Exercise prompt
Exact copy, pictures excluded: print the lines from the one with "The image size" through the final line of the records.

Information supplied
== Segment start ==

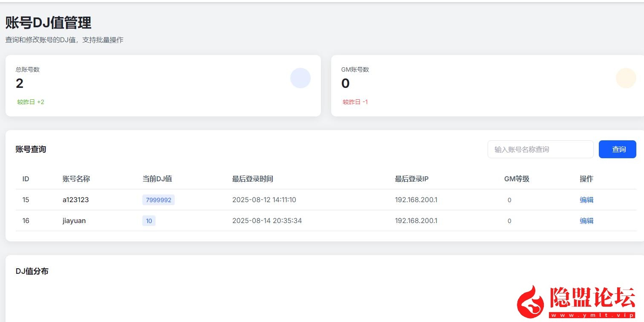This screenshot has height=322, width=644.
Task: Click the blue circle icon in 总账号数 card
Action: click(x=300, y=78)
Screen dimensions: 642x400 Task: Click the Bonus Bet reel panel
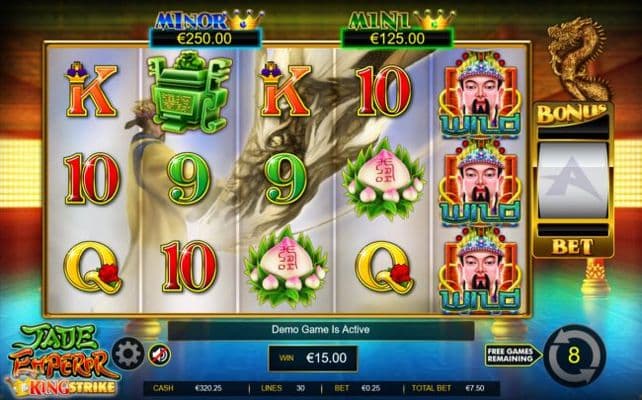pyautogui.click(x=573, y=180)
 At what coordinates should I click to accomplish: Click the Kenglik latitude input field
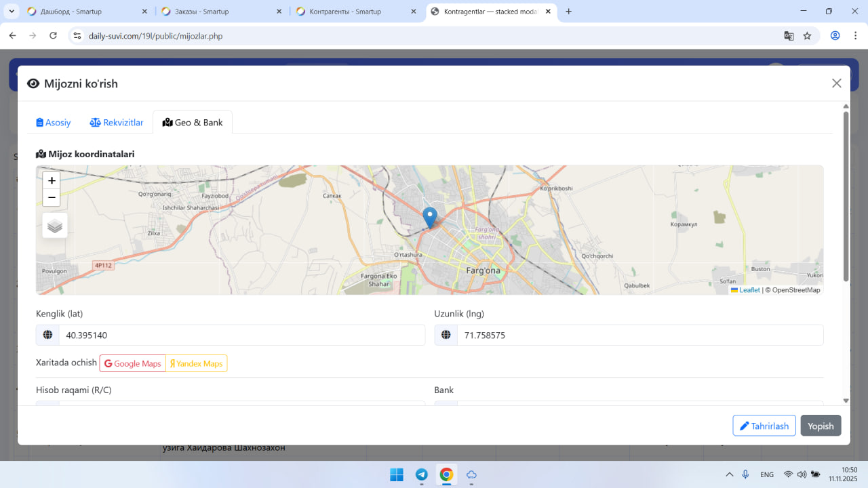click(x=241, y=336)
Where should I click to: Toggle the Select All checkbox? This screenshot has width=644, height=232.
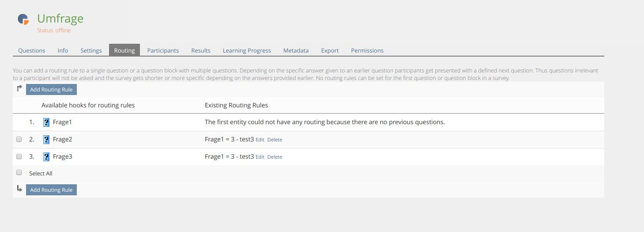pos(19,173)
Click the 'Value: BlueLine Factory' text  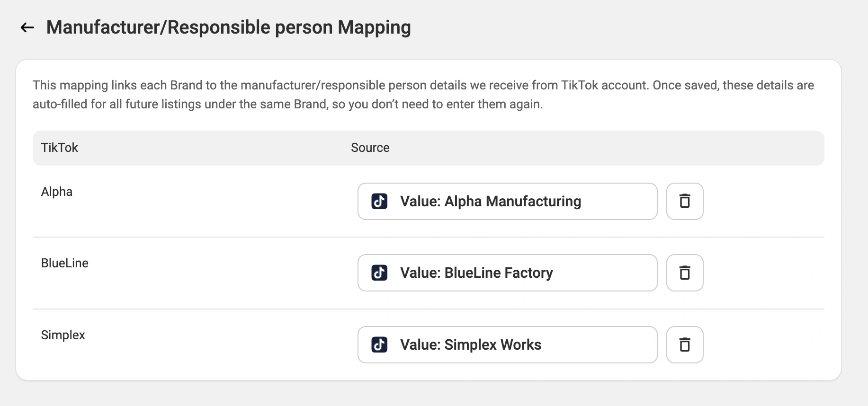tap(476, 273)
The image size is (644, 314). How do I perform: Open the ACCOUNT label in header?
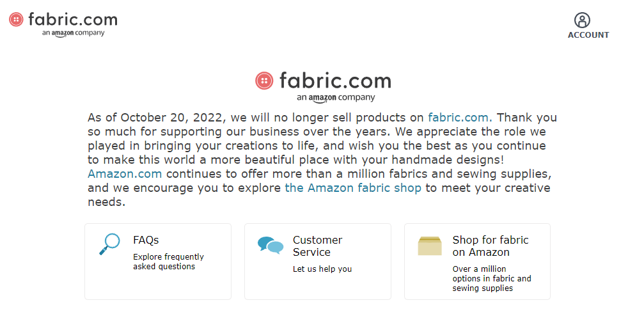588,35
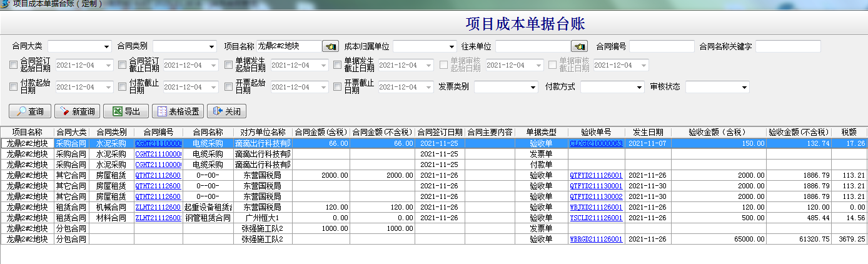This screenshot has width=868, height=264.
Task: Open the 付款方式 dropdown
Action: pos(638,88)
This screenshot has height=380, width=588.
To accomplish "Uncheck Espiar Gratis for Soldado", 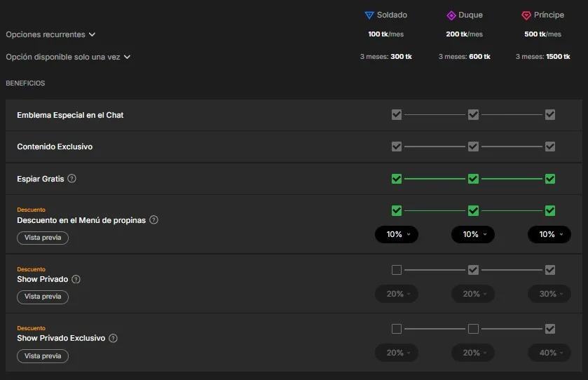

== Segment end ==

Output
The image size is (644, 314). How do I perform: Open the ACCOUNT label in header?
588,35
This screenshot has width=868, height=264.
Task: Open the 付款方式 dropdown
Action: pos(638,88)
This screenshot has height=380, width=588.
To accomplish "Uncheck Espiar Gratis for Soldado", 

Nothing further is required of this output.